アマゾンをたびたび利用する者として、配送現場のディテイルを描いてくれるルポは面白かった。新書より中古本が売れた方がアマゾンにとって割が良いといったカラクリも目からウロコです。こうしたルポで押し通せばいいのに、余計な論評で損をしていると思います。配送センターの現場の単純労働を詳細に書いていますが、それについてどう思うかは読者に任せるべきだったでしょう。著者は「空虚な職場」という言葉で斬っている。でも、この本を読んだ限りではそこまでは伝わってきません。

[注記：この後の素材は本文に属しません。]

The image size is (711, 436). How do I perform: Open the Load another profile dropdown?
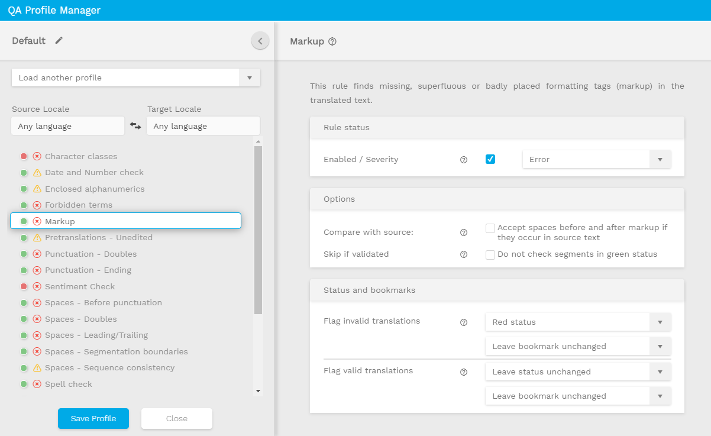point(136,77)
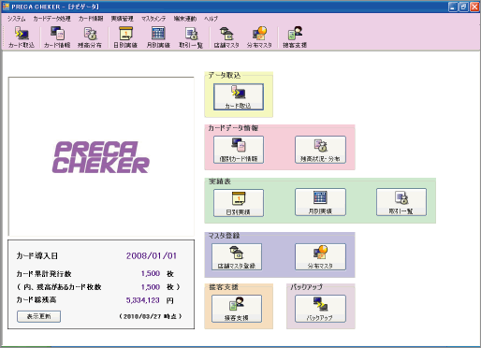Click the 店舗マスタ登録 button

point(237,257)
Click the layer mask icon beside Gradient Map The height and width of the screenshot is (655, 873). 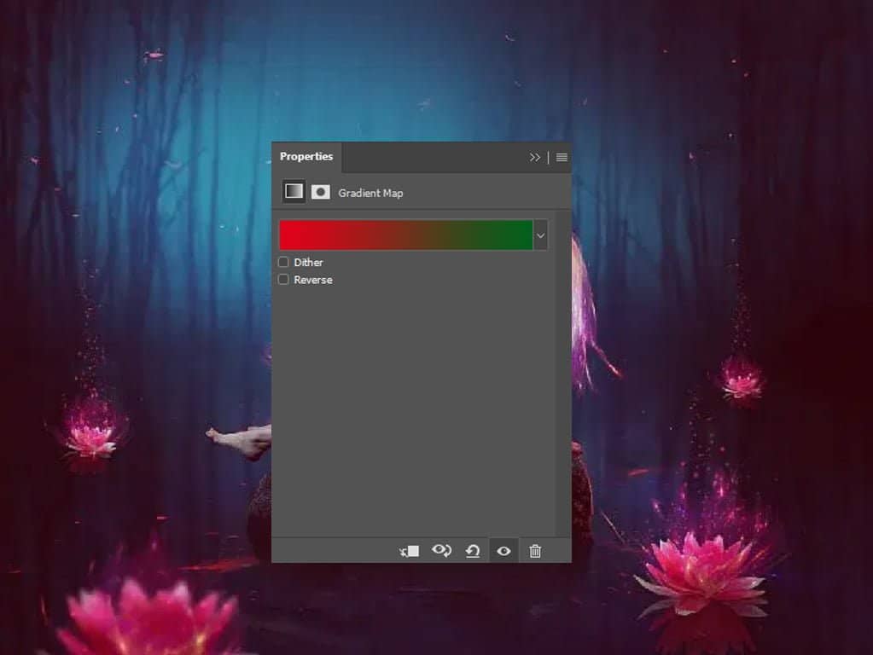[x=322, y=191]
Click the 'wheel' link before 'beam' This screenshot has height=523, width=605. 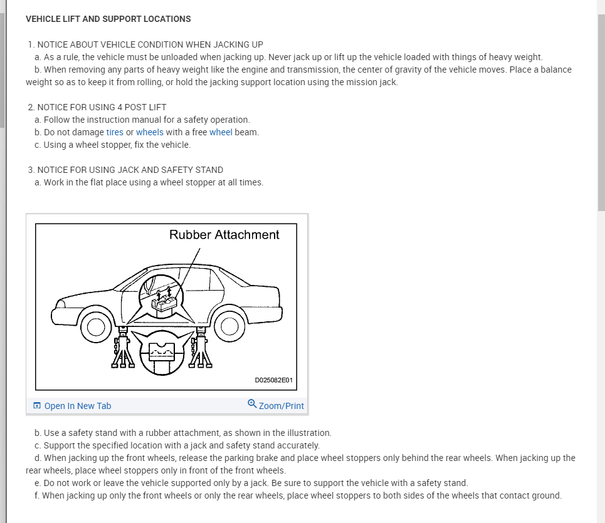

僕は10年ほど前に夜の居酒屋でバイトをしていたが、とてもしんどかった。動き回る体力仕事のうえに、お客さんに怒られないように気を配らねばならない。時給は配送センターよりちょいと高いけど、日本の学生はすぐにやめるので、アジア系の外国人だのみでした。今の不況下でも日本人は長続きしないそうです。潜入ルポを読む限り、アマゾンの配送センターは常に十分な数の日本人を確保できるようです。面倒な接客が苦手な人にとっては結構居心地がいいのかもしれませんよ。著者はルポで配送センターで働く人々の不満の声や抵抗姿勢にほとんど遭遇できず、現状に身を任せるような姿に戸惑っているそうです。それを総括する言葉が「空虚な職場」では、あまりに独りよがりではないでしょうか。
著者が業界紙で働いていたころ、日本通運の社員に大手メディアと違う対応を受けて不快に感じたことも書く必要はなかったのでは。企業としては至極当たり前のこと(一般市民だってそうです)。今回の潜入ルポで日通の子会社の社員を悪役っぽく書いてますが、単なる私怨じゃないのかと勘ぐられてしまうかもしれません。
著者によるとアマゾンの利用者の平均年収は500万円超。それを年収200万円のバイトが支えている。妻子と都内で家賃12万円の家に住み、妻の仕事の関係で外国に異動することになったという結構なご身分の著者は、これが「階層社会」だと指摘し、アマゾンを利用する自分に嫌悪感さえ覚えるそうです。さて、そんなことを書く著者に、配送センターで働く方々は共感を覚えるのでしょうか。多くの読者が「思いやりのある一流のジャーナリスト」と感心するのでしょうか。アマゾンの内幕にぐいぐい引き込んでもらいたいのに、それを邪魔する記述が多すぎて、読んだ後に残ったのは「知る喜び」より「不快感」の方がやや多かったです。